Deerfield was the northwesternmost outpost of New England settlement for several decades during the late seventeenth and early eighteenth centuries. It occupies a fertile portion of the Connecticut River Valley and was vulnerable to attack because of its position near the Berkshire Mountains. For these reasons it became the site of several Anglo-French and Indian skirmishes during its early history, as well as intertribal warfare.
At the time of the English colonists' arrival, the Deerfield area was inhabited by the Algonquian-speaking Pocumtuck nation, with a major village by the same name. First settled by English colonists in 1673, Deerfield was incorporated in 1677. Settlement was the result of a court case in which the government in Boston agreed to return some of the land of the town of Dedham to Native American control, and allowed some of Dedham's residents to acquire land in the new township of Pocumtuck. To obtain this land, their agent John Plympton signed a treaty with some Pocumtuck men, including one named Chaulk. He had no authority to deed the land to the colonists, and appeared to have only a rough idea of what he was signing. Native Americans and English had quite differing ideas about property and land use, which contributed to their conflicts, along with competition for resources.
The settlers expelled the Pocumtuck tribe by force, who in turn sought French protection from colonists in Canada. At the Battle of Bloody Brook on September, 18, 1675, the dispossessed Indians destroyed a small force under the command of Captain Thomas Lathrop before being driven off by reinforcements. Colonial casualties numbered about sixty. In retaliation, at dawn on May 19, 1676, Captain William Turner led an army of settlers in a surprise attack on Peskeompskut, in present-day Montague, then a traditional native gathering place. They killed 200 natives, mostly women and children. When the men of the tribe returned, they routed Turner, who died of a mortal wound at Green River.
On February 29, 1704, during Queen Anne's War, joint French and Indian forces attacked the town in what has become known as the 1704 Raid on Deerfield. Under the command of Jean-Baptiste Hertel de Rouville were 47 Canadiens and 200 Abenaki, Kanienkehaka and Wyandot, as well as a few Pocumtuck. They struck at dawn, razing Deerfield and killing 56 colonists, including 22 men, 9 women, and 25 children. They took as captives 109 survivors, including women and children, and "carried" them away on a months-long trek to Quebec. Many died along the way or were killed when they could not keep up.
Deerfield and other communities collected funds to ransom the captives, and negotiations were conducted between colonial governments. When New England released the French pirate, Canada arranged redemption of numerous Deerfield people, among them the minister John Williams. He wrote a captivity narrative about his experience, which was published in 1707 and became well known. Because of losses to war and disease, the Mohawk and other tribes often adopted younger captives into their tribes. Such was the case with Williams' daughter Eunice, eight years old when captured. She became thoroughly assimilated, at age 16 marrying a Mohawk man. Most of the Deerfield captives eventually returned to New England. During this period, other captives remained by choice in French and Native communities such as Kahnawake for the rest of their lives.

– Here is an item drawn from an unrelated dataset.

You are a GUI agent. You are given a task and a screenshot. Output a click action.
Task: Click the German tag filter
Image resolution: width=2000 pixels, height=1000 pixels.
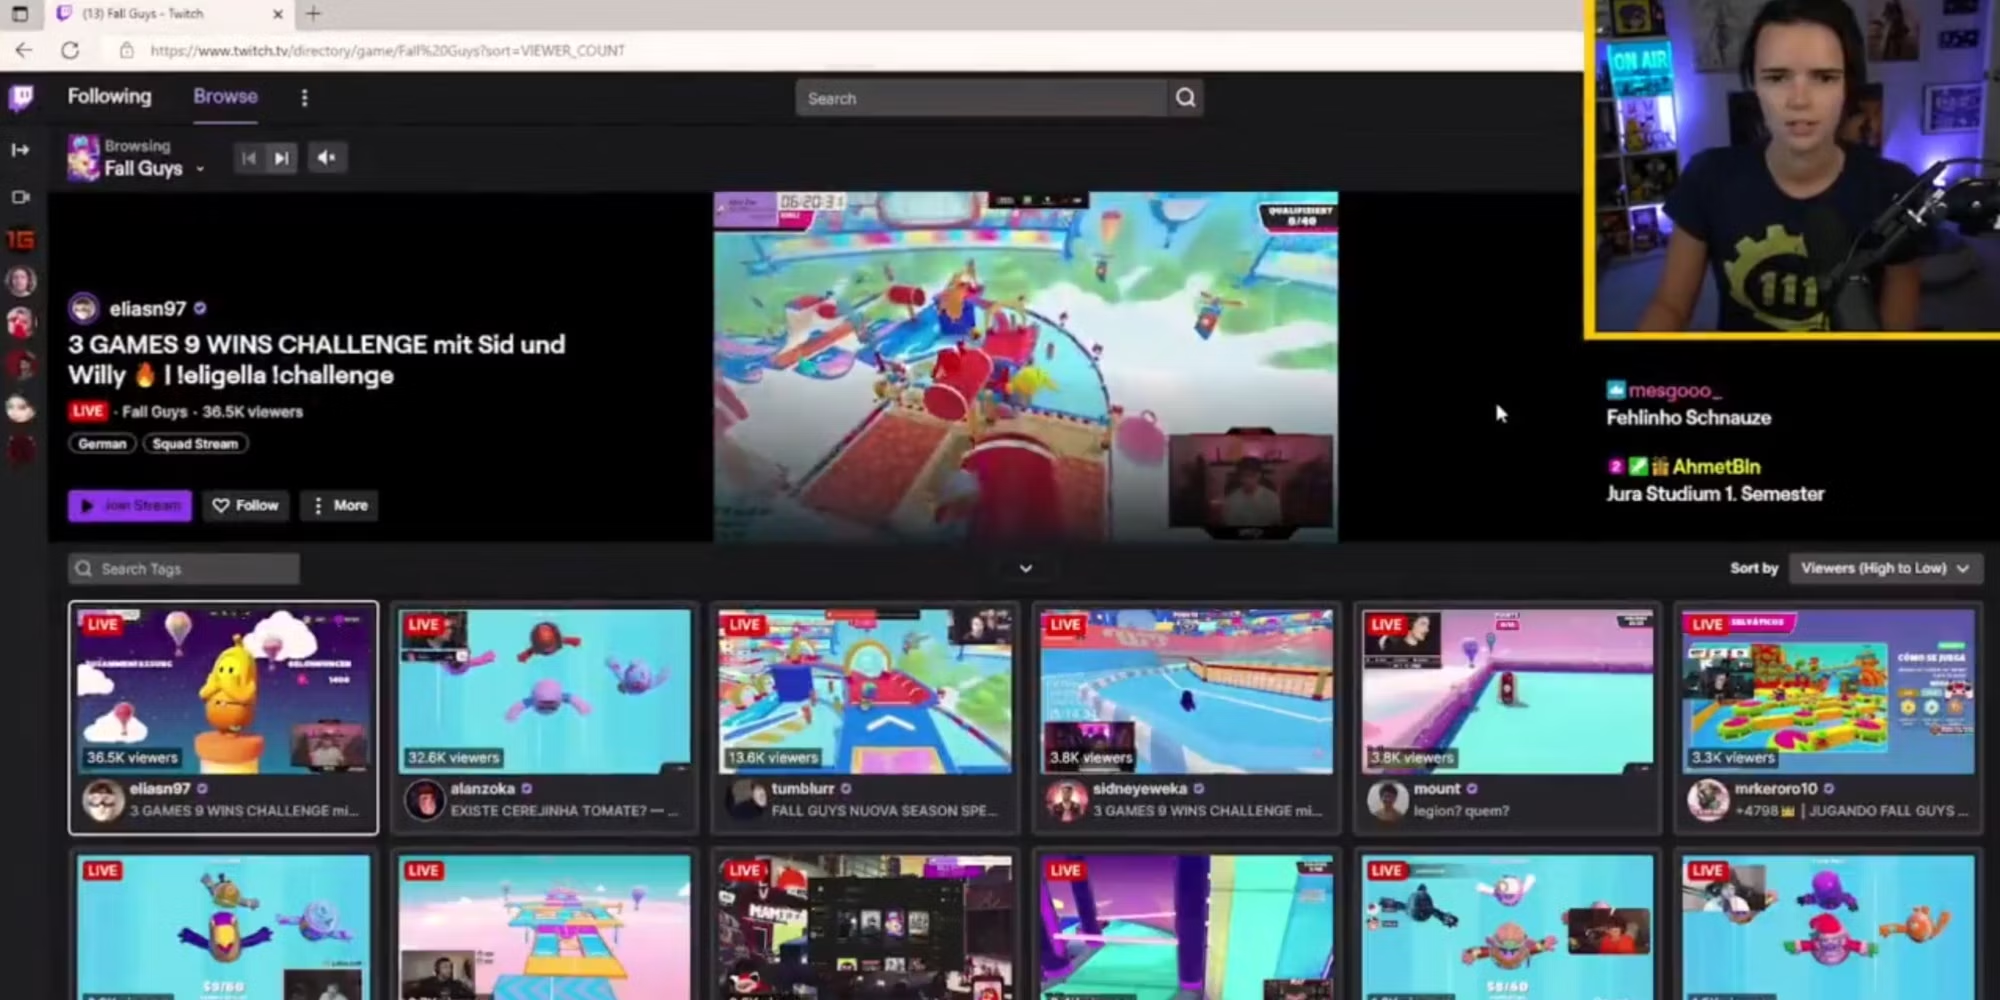click(x=102, y=444)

As the frontier moved north, Deerfield became another colonial town with an unquiet early history. In 1753 Greenfield was set off and incorporated. During the early nineteenth century, Deerfield's role in agricultural production of the Northeast declined. It was overtaken by the rapid development of the Midwestern United States into the nation's breadbasket, with transportation to eastern markets and New York City enhanced by construction of the Erie Canal.

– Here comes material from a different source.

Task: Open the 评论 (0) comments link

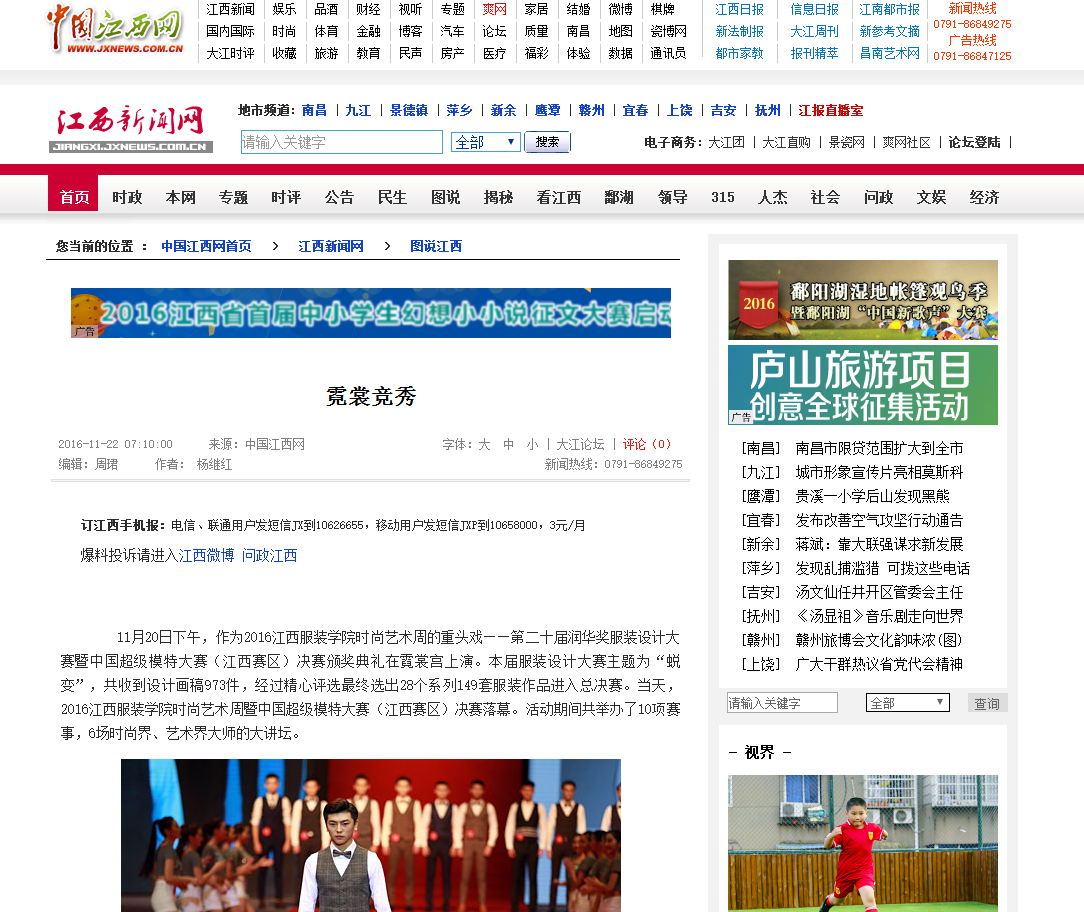Action: tap(647, 444)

During the Colonial Revival movement of the late nineteenth century, Deerfield citizens rediscovered the town's past. Residents founded the Pocumtuck Valley Memorial Association in 1870, and erected monuments to commemorate various events, including the Bloody Brook and 1704 attacks. In 1890, Charlotte Alice Baker returned to Deerfield to restore her family home, the Frary House. Assisted by the Boston architectural firm of Shepley, Rutan & Coolidge, her project was one of the first in historic preservation in western Massachusetts. Today, tourism is the town's principal industry. Historic Deerfield, a National Historic Landmark district with eleven house museums and a regional museum and visitors' center, and the Yankee Candle Company are major attractions.

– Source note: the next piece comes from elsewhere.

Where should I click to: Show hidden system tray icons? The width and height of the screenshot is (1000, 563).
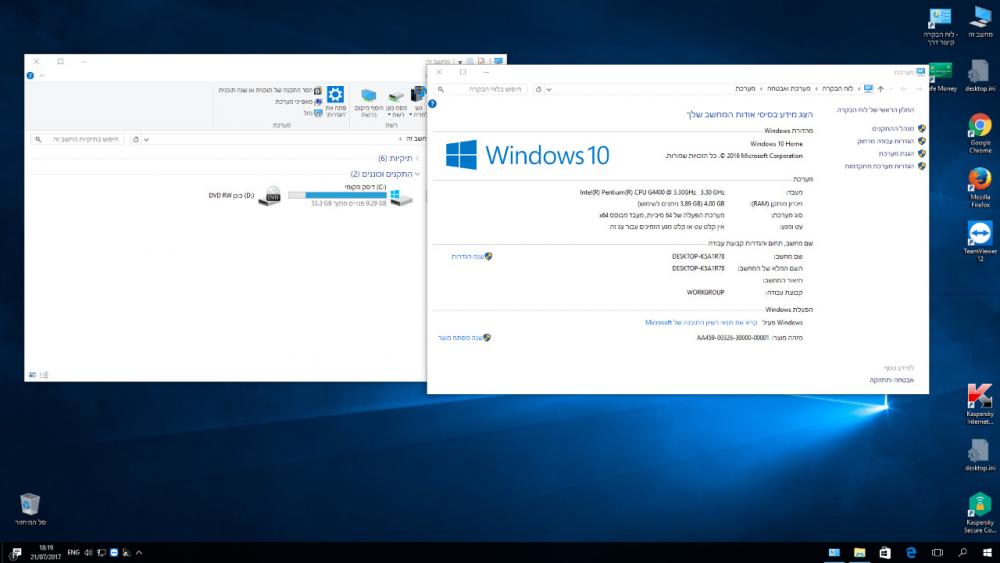click(139, 552)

An account of the town's early history was written by local historian George Sheldon and published in the late nineteenth century. By this time, South Deerfield and other New England villages were already absorbing a new wave of Eastern European immigration, particularly from Poland. The new people influenced Deerfield's demographics and culture. They were mostly Catholic peasants, who built their own churches and first worked as laborers, forming a community later known as Old Polonia. Later twentieth-century immigrants from Poland tended to be more educated, but settled in the larger cities. Immigrants in smaller communities followed different paths, and their descendants often moved to cities for more opportunities.